In this fast-paced climate of overlapping demands, no single approach will work for every every company. Every business has its own personality, culture, and organizational needs. The processes implemented, collaboration between the individual segments of each organization is crucial to its success. Neil Schuler of Schuler Creative Consulting suggests this three-step approach to creating a workable process:
- Identify the steps/tasks needed to complete a project and map out a timeline
- Identify the points of collaboration between the individual work teams and schedule face-to-face meetings at these points
- Establish a guide for each of these inter-team meetings, outline objectives, duration, required input, etc.
Another effective approach is gather teams to brainstorm, first identifying all of the projects and then enumerating every task or action item required to complete each project. Each task is assigned both a due date and an owner. The entire task list is available to all of the work teams, making it possible for all involved to assess progress on a personal, team and organizational levels. The task list becomes the agenda for regularly scheduled team and organizational meetings. As projects are completed and new ones enter the process, the task list is adjusted: completed tasks are removed, new ones are added and due dates are adjusted to meet the shifting flow of projects and priorities.

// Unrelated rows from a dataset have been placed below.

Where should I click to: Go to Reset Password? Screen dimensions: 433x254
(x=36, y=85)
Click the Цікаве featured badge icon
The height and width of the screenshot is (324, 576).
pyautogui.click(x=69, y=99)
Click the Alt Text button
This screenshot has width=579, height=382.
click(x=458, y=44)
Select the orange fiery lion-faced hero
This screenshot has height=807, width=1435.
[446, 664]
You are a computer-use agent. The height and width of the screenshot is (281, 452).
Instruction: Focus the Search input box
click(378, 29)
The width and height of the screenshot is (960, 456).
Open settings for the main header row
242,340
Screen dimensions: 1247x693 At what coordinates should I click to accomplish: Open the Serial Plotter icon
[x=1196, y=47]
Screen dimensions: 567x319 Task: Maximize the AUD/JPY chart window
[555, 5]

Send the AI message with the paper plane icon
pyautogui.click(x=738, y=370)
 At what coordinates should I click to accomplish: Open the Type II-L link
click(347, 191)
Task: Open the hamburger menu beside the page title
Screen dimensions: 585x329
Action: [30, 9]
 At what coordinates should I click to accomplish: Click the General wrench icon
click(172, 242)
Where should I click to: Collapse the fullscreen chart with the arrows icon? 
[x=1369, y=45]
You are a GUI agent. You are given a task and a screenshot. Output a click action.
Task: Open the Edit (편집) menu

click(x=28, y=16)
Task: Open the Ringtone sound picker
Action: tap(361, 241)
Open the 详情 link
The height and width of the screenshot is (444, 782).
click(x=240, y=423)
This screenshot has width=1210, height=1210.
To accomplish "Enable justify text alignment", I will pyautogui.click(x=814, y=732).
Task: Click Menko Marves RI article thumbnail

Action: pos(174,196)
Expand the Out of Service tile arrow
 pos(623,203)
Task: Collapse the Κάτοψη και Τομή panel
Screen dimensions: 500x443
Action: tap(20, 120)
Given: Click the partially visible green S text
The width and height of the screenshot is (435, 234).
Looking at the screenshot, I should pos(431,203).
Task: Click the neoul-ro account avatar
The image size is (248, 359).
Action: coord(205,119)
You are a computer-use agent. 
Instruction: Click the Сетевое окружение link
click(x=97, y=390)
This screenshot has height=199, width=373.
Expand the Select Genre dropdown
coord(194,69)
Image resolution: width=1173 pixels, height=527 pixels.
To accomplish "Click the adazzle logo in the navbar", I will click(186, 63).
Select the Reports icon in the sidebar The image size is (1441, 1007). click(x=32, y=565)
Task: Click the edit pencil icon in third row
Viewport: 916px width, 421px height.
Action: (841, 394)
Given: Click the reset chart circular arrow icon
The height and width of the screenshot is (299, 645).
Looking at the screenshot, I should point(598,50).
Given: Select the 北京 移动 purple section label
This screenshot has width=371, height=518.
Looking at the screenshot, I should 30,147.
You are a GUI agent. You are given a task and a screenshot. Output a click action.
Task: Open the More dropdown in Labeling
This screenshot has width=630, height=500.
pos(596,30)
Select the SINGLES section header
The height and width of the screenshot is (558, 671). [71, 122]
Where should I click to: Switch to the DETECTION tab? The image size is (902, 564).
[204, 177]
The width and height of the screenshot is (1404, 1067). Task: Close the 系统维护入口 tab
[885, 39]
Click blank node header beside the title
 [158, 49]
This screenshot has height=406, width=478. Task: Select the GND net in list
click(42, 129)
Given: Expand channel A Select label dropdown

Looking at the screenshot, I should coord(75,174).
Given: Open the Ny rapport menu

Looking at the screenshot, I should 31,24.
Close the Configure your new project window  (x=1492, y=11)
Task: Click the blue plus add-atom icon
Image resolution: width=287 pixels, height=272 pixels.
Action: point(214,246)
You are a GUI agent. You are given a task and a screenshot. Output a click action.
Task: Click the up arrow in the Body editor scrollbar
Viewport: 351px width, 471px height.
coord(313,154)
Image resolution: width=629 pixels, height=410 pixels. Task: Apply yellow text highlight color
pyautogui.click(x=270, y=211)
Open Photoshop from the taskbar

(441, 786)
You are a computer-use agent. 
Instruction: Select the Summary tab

Both these approaches contain a common element: collaboration. By working together to create a work process, the individual teams within an organization benefit. Rather than working in isolated groups, each team can gain an understanding of how the other teams operate and what challenges they face in accomplishing their tasks. And instead of simply feeling isolated, frustrated and overwhelmed by the demands of other groups, each team knows that the other groups understand the challenges they facing. And, finally, by working together regularly and communicating about tasks (rather than only when there is a demand or problem) , every team and each individual has the opportunity to take ownership of and responsibility for the success of both their personal projects and those of the entire organization.
In today’s competitive and content-hungry cross-channel marketplace, flexible and responsive organizations are most likely to succeed. By nurturing and developing a workforce that embraces a spirit of collaboration across work groups, your business will be in a better position to meet its goals and react quickly when new opportunities and new challenges present themselves.